Screenshot grounding data:
---+---

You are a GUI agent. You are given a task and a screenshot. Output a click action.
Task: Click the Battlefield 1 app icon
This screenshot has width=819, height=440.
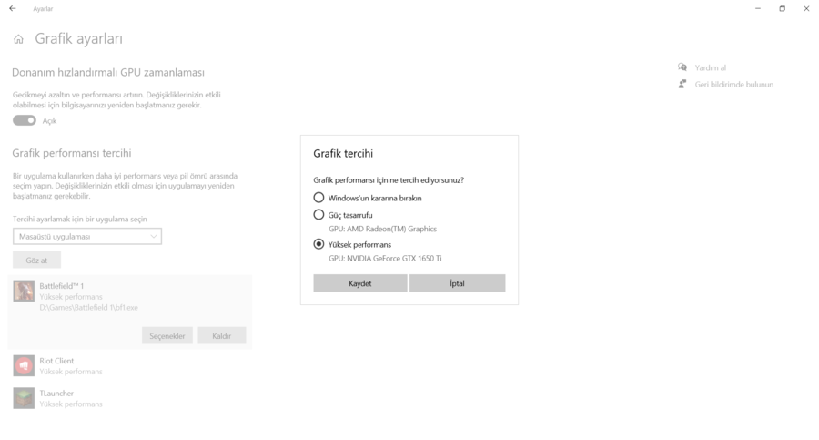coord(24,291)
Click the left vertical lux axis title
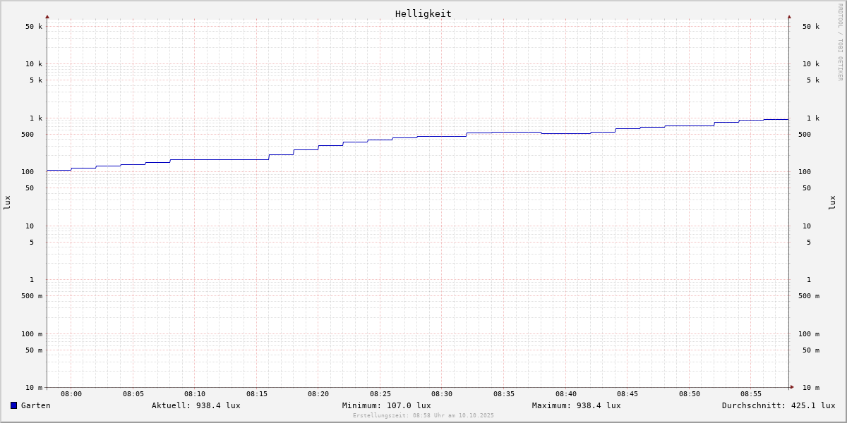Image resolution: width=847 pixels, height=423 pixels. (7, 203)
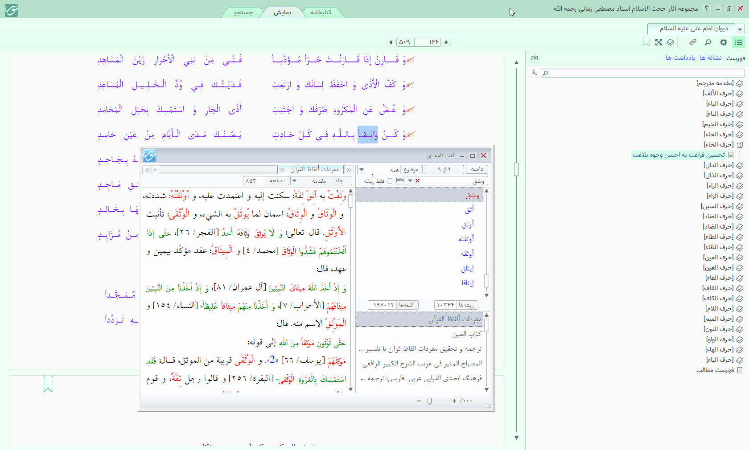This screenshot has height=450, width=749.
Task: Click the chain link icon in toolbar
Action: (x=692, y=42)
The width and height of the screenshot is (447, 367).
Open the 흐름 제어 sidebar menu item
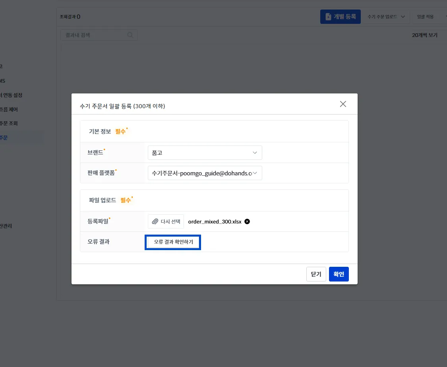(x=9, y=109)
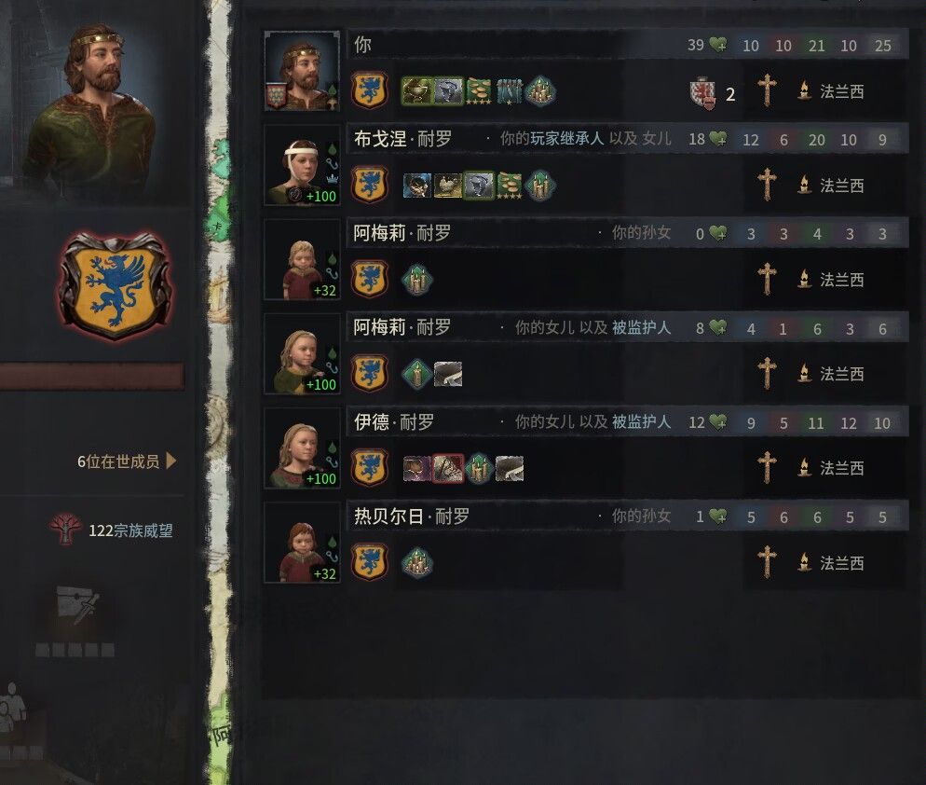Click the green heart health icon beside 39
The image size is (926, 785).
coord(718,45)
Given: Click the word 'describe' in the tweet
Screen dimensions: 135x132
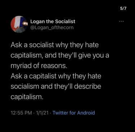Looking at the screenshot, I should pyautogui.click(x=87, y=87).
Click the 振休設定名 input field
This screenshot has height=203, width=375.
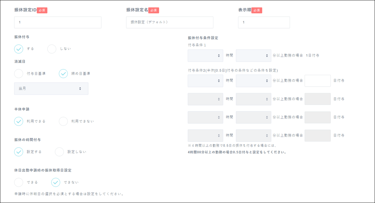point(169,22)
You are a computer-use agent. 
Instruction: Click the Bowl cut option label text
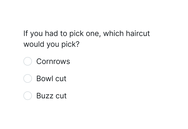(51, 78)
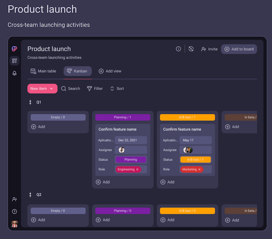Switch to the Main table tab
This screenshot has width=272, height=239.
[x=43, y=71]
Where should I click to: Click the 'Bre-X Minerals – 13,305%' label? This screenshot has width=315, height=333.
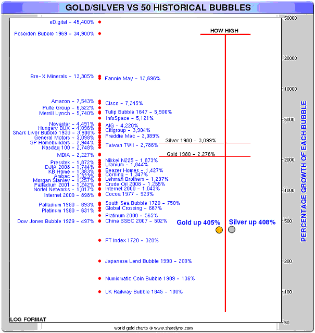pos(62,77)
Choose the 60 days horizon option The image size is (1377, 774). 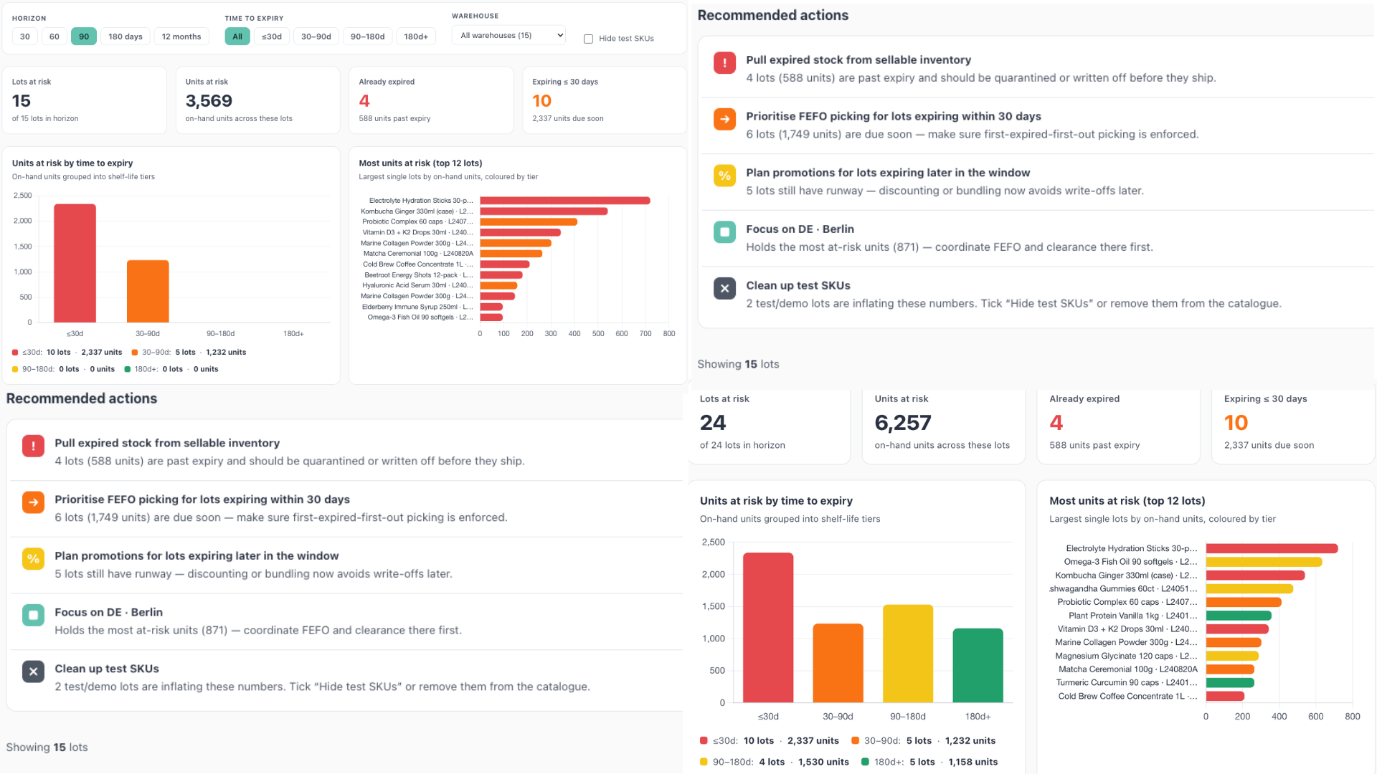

---+---

- [Work to be completed]: Return the records above verbatim, leaving out images.

- [Exercise response]:
You are a GUI agent. You are given a task and a screenshot. Output a click action.
Task: Click the Battlefield 1 app icon
This screenshot has width=819, height=440.
coord(24,291)
Click the left vertical lux axis title
Image resolution: width=847 pixels, height=423 pixels. (7, 203)
This screenshot has height=450, width=749.
Task: Click the chain link icon in toolbar
Action: (x=692, y=42)
The width and height of the screenshot is (447, 367).
Open the 흐름 제어 sidebar menu item
(x=9, y=109)
Click the green heart health icon beside 39
The image size is (926, 785).
coord(718,45)
Given: Click the word 'describe' in the tweet
Screen dimensions: 135x132
Looking at the screenshot, I should pyautogui.click(x=87, y=87).
Click the 振休設定名 input field
This screenshot has height=203, width=375.
point(169,22)
You are a computer-use agent. 
Instruction: Click the Bowl cut option label text
(51, 78)
Switch to the Main table tab
This screenshot has width=272, height=239.
[x=43, y=71]
Where should I click to: Click the 'Bre-X Minerals – 13,305%' label? This screenshot has width=315, height=333.
pos(62,77)
Choose the 60 days horizon option The image size is (1377, 774). 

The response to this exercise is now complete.